Sprains are classified at three grades or levels:

Grade 1 – Some stretched fibres but a normal range of movement at the joint. There will be some heat, swelling and pain as the blood vessels in the ligament are broken along with the collagen fibres. Initial treatment should follow the P.R.I.C.E. protocol followed by optimal loading through remedial exercise and soft tissue therapy. Grade 1 sprains take 2 to 3 weeks to heal.

Grade 2 – A tear to part of the ligament which can vary from less than a third to almost all the fibres. In these cases, there will be an increase in heat, bruising, pain and swelling as more damage has been done. There will also be laxity in the joint as the ligament is unable to provide the usual stability and support. There may be some difficulty in load bearing and function of the joint depending on the severity of the tear. The P.R.I.C.E protocol should again be followed, but recovery will be slower and the rest period will be longer before therapy and optimal loading can begin.

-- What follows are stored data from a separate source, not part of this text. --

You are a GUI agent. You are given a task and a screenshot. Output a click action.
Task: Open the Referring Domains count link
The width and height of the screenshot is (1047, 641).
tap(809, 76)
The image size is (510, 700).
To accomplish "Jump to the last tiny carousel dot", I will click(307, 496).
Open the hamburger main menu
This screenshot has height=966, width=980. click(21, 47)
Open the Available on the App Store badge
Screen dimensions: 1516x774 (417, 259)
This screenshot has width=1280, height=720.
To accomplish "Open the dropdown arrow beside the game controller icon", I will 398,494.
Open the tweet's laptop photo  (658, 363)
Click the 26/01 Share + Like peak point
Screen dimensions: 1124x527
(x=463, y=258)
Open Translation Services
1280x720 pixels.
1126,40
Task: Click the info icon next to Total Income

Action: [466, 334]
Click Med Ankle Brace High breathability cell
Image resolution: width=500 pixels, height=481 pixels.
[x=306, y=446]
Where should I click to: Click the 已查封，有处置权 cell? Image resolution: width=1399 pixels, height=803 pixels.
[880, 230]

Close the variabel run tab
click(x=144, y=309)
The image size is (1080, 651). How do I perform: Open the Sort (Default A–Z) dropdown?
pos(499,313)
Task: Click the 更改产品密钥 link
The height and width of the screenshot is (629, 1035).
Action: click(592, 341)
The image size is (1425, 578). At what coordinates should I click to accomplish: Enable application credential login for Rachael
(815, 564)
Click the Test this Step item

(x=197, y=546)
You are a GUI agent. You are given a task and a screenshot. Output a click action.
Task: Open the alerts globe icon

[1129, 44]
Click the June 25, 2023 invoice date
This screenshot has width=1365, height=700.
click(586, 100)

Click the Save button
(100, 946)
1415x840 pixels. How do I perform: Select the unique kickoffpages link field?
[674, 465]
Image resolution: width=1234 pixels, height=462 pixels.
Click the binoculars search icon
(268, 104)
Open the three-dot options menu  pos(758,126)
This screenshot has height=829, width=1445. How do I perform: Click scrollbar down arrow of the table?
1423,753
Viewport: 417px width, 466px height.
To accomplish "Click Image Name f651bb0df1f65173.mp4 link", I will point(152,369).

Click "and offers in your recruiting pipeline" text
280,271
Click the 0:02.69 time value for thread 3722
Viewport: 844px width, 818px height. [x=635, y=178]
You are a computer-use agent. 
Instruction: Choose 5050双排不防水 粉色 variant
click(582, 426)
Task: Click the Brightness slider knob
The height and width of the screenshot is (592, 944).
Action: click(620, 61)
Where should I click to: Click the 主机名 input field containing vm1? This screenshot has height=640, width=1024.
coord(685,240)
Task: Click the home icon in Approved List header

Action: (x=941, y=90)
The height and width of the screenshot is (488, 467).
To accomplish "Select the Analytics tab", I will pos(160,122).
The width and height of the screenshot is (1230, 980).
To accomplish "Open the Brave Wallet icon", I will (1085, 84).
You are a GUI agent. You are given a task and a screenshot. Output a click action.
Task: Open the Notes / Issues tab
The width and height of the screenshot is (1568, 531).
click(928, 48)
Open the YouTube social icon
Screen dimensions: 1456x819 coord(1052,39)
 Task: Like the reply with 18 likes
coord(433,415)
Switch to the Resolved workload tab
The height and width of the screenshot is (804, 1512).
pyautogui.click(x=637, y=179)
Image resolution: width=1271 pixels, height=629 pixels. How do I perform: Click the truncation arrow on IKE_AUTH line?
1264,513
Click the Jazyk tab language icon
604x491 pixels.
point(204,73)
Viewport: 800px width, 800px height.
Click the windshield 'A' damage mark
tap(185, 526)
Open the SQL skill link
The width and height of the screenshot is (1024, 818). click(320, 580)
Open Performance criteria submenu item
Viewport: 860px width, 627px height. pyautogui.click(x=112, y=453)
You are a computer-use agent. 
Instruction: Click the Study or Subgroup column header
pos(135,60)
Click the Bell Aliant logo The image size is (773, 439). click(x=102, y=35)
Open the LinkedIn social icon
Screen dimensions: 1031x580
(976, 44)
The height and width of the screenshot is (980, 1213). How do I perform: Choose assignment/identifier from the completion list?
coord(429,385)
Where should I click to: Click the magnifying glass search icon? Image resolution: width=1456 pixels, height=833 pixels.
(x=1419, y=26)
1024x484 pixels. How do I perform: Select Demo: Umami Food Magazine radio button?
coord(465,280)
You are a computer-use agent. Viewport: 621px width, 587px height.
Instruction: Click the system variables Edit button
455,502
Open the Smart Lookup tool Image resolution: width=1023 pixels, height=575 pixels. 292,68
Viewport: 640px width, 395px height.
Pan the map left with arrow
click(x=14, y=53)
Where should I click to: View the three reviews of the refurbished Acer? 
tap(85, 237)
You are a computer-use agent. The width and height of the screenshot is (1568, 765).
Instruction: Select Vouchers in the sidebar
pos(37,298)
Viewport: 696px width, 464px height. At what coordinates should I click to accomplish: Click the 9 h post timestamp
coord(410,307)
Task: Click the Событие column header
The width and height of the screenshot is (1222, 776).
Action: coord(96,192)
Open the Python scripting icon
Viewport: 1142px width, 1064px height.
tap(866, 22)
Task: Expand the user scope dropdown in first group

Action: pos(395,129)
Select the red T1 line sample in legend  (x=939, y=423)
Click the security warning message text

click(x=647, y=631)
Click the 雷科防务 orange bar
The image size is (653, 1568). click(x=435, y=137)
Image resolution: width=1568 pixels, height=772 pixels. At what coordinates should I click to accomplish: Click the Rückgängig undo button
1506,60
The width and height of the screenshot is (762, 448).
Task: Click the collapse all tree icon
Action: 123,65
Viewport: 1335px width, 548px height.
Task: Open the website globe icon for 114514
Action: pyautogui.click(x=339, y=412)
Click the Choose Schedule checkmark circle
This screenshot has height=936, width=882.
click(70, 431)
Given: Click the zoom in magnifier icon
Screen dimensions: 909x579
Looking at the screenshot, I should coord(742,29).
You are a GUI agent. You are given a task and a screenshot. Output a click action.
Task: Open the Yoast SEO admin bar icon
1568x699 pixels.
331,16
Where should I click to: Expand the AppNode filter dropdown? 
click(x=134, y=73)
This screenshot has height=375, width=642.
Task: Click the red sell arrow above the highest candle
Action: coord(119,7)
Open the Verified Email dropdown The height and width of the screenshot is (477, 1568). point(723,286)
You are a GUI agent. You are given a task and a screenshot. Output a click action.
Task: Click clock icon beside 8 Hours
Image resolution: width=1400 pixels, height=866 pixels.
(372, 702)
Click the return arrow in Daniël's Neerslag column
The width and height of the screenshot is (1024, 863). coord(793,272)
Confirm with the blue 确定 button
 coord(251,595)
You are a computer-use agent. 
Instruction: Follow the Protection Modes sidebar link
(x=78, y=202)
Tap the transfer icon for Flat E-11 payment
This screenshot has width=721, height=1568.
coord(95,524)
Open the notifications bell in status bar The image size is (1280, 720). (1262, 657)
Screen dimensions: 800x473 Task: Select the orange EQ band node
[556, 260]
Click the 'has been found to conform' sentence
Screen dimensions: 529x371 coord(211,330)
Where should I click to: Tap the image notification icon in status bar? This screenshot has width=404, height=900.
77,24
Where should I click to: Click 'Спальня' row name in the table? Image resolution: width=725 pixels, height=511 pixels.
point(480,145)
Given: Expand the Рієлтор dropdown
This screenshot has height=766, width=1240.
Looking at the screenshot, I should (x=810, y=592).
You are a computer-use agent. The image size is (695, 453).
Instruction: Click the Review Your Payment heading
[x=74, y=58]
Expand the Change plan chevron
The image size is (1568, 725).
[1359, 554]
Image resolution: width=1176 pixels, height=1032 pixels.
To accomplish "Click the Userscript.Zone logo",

Grade 2 sprains can take between 4 and 8 weeks to heal completely.

Grade 3 – A complete rupture of the ligament is classed as Grade 3. In these cases, a popping sound may be heard as the ligament breaks. Pain may be absent as the pain receptors in the tissue will be ruptured and damaged. Adjoining tissues may also be damaged as the cause of the sprain will be a severe injury. There will be excessive joint laxity and no end point to the joint’s range of movement. These sprains may require surgery to reconstruct the ligament and a period of immobilisation of the joint. A re-habilitation program would be needed after this to return the client to a satisfactory range of motion in the joint. Grade 3 sprains can take several months to heal.